No doubt you’ve listened to some of the more colorful speeches this graduation season. But many of us―who are long past our cap and gown days―may not consider ourselves students anymore. In reality, we’re learning all the time: reading articles, talking to colleagues, retweeting, leaving comments, listening to podcasts…the amount of information we absorb is incredible. How can your organization create a culture of learning to grow employees and meet your mission?
STEP 1: INVEST
Identify the current and potential subject matter expertise that is brewing in your workplace. Survey employees and find out more about the business topics that interest them, regardless of their role in the organization. Match up the experts with the novices in peer learning groups. Depending on your workforce’s needs, bring in industry professionals to offer their perspectives.
STEP 2: ENABLE
Provide employees an opportunity to demonstrate their knowledge to colleagues in formal and informal meetings.

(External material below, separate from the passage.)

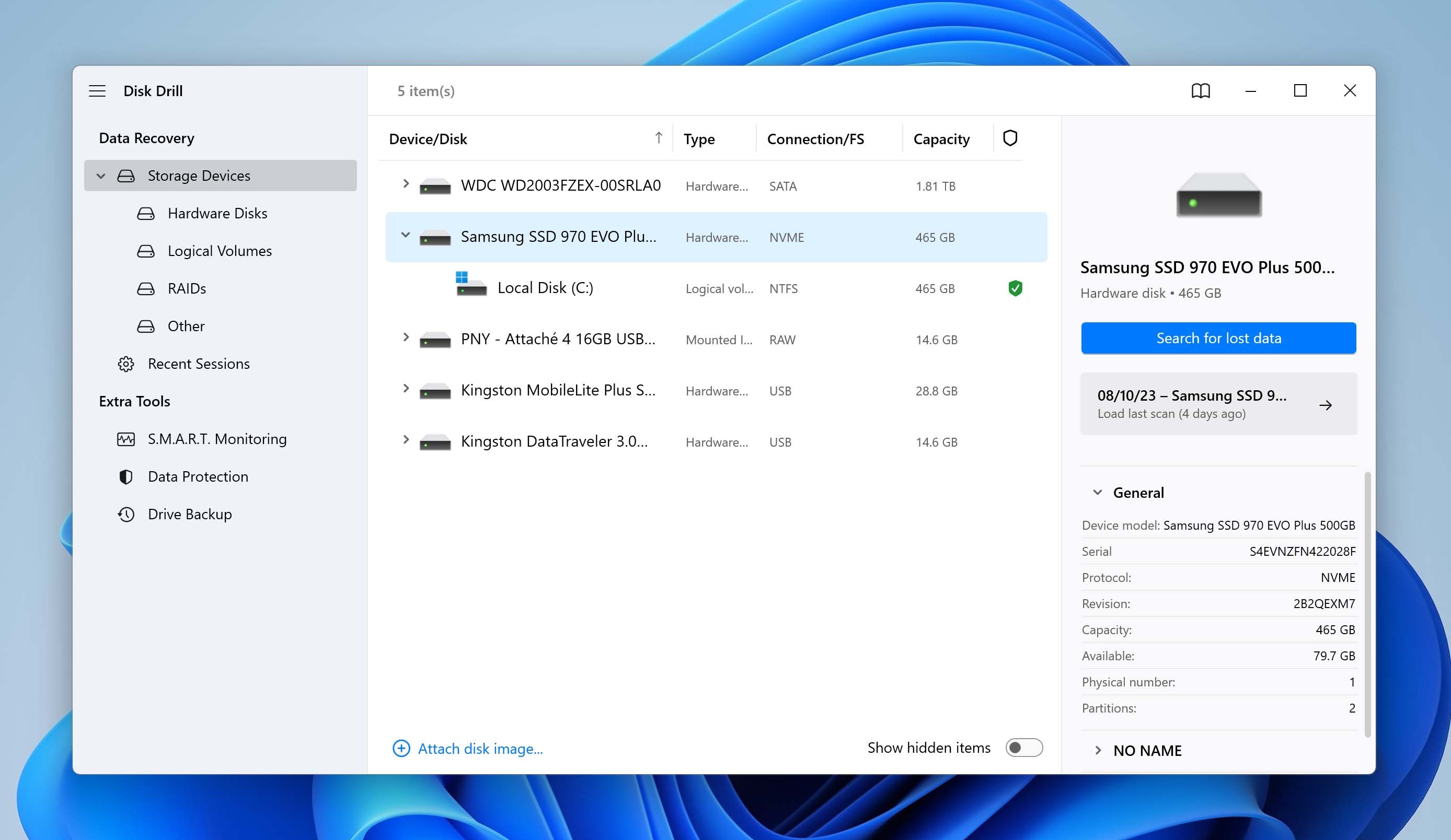Click the Recent Sessions icon
Screen dimensions: 1451x840
(124, 363)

- When someone returns from a conference or seminar, invite him or her to share at the next staff meeting
- Encourage peer learning groups to share their activities on the organization’s intranet or at a brown bag lunch session
- Schedule brainstorms and cross-team discussions about news and trends that are relevant to your organization
The possibilities are endless. But the important message you’re sending to your staff is that you value their intelligence and trust them to use learning time wisely.
STEP 3: ENGAGE
Enlist your team’s thought leaders (not necessarily managers) to develop live training sessions, reference guides, and briefings that are useful to conducting your business. Often, organizations fail to keep employees involved in ongoing learning activities after initial orientation. For example, educating employees on the rationale behind the organization’s mission, vision and annual goals offers a greater ongoing benefit than simply posting those ideals in your marketing materials.
So how does a culture of learning impact mission achievement? It may not be immediately evident in dollars and cents. But creating a safe space for idea sharing will allow employees to develop the confidence to communicate, innovate and collaborate with each other, with customers, with colleagues at other agencies, and with the industry at-large.
How does your organization foster learning? Share your tips for staying industry-smart in the comments below!
Awesome post, Jennifer! Thought you might find this recent GovLoop post interesting: https://www.govloop.com/going-beyond-traditional-learning-programs-lessons-from-gaos-chief-learning-officer/. I’d definitely be interested on any resources you know of around measuring the ROI of informal learning!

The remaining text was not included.